Collected data:
-- Opening Marker --

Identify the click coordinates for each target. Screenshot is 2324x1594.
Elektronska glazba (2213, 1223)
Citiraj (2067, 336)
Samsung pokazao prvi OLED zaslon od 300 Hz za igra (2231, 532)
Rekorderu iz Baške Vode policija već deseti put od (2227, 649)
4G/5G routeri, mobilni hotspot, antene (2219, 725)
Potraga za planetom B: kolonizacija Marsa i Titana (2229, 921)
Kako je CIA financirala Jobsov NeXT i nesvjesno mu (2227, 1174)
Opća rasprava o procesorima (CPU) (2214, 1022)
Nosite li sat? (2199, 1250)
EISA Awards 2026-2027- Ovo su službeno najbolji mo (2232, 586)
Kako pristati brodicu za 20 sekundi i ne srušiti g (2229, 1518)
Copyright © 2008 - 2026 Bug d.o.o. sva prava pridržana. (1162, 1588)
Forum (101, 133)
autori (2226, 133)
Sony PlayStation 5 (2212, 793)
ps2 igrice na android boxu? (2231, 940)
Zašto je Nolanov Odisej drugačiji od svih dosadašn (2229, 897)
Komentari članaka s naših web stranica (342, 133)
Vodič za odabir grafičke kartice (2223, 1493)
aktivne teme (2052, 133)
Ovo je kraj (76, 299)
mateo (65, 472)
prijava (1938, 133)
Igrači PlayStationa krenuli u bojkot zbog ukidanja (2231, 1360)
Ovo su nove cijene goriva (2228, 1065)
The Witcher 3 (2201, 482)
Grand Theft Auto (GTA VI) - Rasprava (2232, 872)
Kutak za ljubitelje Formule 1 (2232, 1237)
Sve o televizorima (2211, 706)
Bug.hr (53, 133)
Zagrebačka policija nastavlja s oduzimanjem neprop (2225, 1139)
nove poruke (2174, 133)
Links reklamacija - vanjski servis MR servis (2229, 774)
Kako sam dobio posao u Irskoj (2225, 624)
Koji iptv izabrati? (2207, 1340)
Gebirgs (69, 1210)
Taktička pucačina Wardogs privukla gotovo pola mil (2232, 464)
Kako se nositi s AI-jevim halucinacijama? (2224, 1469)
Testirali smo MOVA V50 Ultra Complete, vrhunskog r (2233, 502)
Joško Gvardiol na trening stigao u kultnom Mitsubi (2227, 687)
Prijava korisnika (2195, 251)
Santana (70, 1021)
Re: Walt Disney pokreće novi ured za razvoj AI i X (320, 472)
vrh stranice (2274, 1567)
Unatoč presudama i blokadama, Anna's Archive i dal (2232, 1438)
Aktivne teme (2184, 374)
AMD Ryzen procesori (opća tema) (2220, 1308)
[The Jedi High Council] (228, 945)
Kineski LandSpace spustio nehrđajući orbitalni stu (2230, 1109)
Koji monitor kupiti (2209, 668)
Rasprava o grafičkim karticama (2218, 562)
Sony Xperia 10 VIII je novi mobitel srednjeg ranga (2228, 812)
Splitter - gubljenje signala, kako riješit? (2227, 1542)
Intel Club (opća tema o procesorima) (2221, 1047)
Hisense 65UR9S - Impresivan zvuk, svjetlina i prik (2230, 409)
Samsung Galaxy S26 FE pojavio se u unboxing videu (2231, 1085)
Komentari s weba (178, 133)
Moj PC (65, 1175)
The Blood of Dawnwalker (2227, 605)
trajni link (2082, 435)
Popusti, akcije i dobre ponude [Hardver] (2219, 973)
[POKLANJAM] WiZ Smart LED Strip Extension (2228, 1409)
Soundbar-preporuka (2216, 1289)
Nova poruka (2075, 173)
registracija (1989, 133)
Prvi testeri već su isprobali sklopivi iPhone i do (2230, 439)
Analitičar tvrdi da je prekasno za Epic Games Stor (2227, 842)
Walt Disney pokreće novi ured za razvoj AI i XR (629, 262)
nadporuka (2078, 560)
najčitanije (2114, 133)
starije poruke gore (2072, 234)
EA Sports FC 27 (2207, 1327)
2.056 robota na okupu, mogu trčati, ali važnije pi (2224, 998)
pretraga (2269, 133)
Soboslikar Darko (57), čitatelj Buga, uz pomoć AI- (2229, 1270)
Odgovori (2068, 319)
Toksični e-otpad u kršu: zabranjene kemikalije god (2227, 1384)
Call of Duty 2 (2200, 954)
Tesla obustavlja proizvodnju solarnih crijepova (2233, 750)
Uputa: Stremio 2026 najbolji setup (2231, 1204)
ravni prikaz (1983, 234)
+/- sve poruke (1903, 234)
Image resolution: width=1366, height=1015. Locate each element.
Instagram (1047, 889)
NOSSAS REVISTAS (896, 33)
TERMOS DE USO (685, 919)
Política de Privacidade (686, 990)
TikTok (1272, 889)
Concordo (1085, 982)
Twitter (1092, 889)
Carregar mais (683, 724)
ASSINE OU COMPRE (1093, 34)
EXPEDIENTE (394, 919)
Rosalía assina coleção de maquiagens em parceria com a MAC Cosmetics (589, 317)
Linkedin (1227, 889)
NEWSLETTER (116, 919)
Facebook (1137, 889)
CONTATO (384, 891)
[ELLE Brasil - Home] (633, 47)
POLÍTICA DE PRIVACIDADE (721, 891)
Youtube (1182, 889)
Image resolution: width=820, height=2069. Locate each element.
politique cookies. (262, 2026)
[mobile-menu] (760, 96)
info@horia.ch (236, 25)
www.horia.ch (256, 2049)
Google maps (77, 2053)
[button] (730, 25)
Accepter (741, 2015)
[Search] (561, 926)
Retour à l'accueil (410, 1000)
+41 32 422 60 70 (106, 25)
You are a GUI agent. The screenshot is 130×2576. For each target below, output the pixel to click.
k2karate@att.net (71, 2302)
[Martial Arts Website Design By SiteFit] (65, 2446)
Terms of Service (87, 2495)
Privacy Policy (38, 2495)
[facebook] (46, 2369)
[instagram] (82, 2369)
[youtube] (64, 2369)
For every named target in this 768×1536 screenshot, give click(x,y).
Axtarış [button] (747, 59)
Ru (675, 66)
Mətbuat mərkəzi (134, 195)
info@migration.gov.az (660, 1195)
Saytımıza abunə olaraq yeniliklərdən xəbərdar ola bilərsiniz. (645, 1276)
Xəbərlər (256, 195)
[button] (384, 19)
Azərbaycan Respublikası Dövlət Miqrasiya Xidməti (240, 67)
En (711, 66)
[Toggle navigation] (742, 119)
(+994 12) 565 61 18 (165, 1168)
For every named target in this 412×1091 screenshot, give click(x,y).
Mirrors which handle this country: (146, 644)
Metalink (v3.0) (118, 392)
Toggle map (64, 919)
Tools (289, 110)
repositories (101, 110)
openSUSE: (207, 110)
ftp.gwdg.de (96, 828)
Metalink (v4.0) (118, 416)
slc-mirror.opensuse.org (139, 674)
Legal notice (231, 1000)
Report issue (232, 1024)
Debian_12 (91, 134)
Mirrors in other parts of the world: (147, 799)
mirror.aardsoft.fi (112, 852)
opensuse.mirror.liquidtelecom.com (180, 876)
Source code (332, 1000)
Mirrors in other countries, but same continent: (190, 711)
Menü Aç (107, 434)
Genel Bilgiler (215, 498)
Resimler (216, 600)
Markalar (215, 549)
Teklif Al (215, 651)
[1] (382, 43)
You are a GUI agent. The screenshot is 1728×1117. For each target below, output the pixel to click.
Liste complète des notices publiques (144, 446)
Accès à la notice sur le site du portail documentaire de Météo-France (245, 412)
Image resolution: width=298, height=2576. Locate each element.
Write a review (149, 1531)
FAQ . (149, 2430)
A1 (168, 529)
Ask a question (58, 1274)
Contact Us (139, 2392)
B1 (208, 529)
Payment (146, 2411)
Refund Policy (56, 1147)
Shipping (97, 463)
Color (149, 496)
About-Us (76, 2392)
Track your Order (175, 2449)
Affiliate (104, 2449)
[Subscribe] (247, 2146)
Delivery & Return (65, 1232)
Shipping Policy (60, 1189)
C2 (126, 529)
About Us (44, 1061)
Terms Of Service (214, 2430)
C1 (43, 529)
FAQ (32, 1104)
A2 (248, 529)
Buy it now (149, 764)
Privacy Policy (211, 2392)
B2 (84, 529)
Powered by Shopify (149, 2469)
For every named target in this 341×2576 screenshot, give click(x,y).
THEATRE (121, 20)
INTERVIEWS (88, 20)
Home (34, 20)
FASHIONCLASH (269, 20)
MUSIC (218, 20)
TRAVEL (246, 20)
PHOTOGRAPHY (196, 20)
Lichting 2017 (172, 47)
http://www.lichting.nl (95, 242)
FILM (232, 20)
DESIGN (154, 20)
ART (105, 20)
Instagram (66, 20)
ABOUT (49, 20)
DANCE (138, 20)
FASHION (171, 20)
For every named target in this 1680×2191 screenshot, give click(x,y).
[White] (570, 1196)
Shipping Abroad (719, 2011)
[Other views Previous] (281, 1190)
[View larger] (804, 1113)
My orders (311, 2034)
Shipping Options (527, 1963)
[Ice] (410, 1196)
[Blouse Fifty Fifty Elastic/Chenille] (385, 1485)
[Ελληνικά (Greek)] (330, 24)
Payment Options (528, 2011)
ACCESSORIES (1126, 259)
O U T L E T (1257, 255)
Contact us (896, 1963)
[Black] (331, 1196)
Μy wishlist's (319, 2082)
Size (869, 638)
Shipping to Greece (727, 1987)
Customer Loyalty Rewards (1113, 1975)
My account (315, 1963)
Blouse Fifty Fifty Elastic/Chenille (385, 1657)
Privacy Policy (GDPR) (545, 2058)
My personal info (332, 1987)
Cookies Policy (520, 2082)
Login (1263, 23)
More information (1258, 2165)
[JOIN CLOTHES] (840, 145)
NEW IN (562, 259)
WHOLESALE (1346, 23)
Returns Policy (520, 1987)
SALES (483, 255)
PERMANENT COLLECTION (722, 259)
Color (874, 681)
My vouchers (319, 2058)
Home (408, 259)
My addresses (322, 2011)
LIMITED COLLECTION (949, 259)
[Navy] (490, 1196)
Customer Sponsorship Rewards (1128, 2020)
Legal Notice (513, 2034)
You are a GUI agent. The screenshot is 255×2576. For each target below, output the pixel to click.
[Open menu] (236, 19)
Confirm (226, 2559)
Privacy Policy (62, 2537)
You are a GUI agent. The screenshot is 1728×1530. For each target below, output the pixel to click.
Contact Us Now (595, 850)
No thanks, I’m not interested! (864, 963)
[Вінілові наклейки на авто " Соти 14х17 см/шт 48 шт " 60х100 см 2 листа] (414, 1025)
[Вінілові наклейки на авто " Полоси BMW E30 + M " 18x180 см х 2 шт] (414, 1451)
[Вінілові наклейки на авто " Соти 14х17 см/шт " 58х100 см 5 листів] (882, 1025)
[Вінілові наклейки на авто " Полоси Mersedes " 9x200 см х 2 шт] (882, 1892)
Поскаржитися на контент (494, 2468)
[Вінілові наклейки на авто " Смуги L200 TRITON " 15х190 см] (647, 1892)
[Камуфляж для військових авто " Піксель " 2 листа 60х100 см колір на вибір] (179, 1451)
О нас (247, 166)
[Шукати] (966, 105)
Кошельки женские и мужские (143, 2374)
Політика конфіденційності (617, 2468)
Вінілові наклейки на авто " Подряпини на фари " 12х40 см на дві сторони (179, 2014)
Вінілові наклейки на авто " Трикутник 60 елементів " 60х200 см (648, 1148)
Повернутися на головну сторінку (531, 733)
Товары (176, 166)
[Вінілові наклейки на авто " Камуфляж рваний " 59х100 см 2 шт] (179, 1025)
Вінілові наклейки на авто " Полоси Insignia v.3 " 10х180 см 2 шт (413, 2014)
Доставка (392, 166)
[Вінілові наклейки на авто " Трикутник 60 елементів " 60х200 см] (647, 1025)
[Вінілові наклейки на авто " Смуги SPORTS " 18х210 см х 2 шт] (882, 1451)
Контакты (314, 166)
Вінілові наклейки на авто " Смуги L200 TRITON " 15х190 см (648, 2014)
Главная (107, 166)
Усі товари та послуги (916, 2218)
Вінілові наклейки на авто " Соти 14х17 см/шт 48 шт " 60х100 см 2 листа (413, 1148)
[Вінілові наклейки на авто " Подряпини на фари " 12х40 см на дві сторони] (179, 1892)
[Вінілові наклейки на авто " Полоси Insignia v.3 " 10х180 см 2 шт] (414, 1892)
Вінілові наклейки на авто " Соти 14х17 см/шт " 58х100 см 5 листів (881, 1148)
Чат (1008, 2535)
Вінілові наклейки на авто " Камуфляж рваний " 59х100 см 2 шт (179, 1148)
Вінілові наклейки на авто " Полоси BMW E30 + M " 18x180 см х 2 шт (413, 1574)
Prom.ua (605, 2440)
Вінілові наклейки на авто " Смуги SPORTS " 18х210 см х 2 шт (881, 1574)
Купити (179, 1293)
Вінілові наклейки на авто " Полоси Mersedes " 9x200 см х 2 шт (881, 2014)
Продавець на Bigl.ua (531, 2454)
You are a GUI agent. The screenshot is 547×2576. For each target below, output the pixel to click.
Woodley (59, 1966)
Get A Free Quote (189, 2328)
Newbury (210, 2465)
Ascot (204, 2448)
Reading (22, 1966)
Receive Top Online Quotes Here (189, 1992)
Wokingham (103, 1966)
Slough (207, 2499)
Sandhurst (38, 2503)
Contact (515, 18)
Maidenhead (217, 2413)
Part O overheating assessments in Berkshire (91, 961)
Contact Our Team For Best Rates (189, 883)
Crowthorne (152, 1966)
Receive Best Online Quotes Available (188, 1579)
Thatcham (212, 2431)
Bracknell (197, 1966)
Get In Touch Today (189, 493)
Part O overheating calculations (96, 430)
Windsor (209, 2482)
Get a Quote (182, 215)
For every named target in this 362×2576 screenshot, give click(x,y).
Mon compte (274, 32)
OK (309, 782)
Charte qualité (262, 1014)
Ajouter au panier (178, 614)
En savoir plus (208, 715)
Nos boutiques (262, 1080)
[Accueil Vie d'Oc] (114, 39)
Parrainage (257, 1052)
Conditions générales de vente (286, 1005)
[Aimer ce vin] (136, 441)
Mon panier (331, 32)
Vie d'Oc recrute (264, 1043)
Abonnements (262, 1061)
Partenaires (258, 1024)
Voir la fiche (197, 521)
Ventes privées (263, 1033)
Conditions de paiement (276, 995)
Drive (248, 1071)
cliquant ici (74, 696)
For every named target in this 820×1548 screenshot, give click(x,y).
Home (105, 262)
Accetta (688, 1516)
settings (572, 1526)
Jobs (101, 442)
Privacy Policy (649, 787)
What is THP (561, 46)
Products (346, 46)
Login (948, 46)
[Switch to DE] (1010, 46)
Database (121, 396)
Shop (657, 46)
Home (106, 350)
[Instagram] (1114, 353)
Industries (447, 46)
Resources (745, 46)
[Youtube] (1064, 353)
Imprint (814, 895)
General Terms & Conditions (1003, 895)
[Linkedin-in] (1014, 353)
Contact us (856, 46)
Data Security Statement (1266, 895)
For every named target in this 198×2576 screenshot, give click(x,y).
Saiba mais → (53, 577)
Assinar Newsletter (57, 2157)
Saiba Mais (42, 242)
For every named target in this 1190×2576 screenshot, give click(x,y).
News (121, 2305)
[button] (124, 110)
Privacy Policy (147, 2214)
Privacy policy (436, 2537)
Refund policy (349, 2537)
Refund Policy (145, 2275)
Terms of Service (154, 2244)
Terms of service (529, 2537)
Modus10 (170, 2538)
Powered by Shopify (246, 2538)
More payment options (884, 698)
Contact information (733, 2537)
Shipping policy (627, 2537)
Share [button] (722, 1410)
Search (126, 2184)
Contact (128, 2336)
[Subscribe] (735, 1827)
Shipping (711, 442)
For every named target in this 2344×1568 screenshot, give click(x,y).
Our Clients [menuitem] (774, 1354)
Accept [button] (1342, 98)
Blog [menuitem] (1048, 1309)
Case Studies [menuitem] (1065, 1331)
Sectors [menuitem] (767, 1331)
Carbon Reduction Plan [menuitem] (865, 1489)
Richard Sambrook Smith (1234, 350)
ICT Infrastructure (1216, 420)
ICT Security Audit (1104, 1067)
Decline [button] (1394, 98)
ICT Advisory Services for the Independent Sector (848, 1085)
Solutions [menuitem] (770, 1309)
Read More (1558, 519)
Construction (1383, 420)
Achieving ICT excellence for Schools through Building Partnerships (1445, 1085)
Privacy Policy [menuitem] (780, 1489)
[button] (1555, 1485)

-- Closing Marker --

GOAL OF THE EXERCISE: Count the lines in the records above that contain the word "листа", and give only that number.

RESPONSE BELOW: 3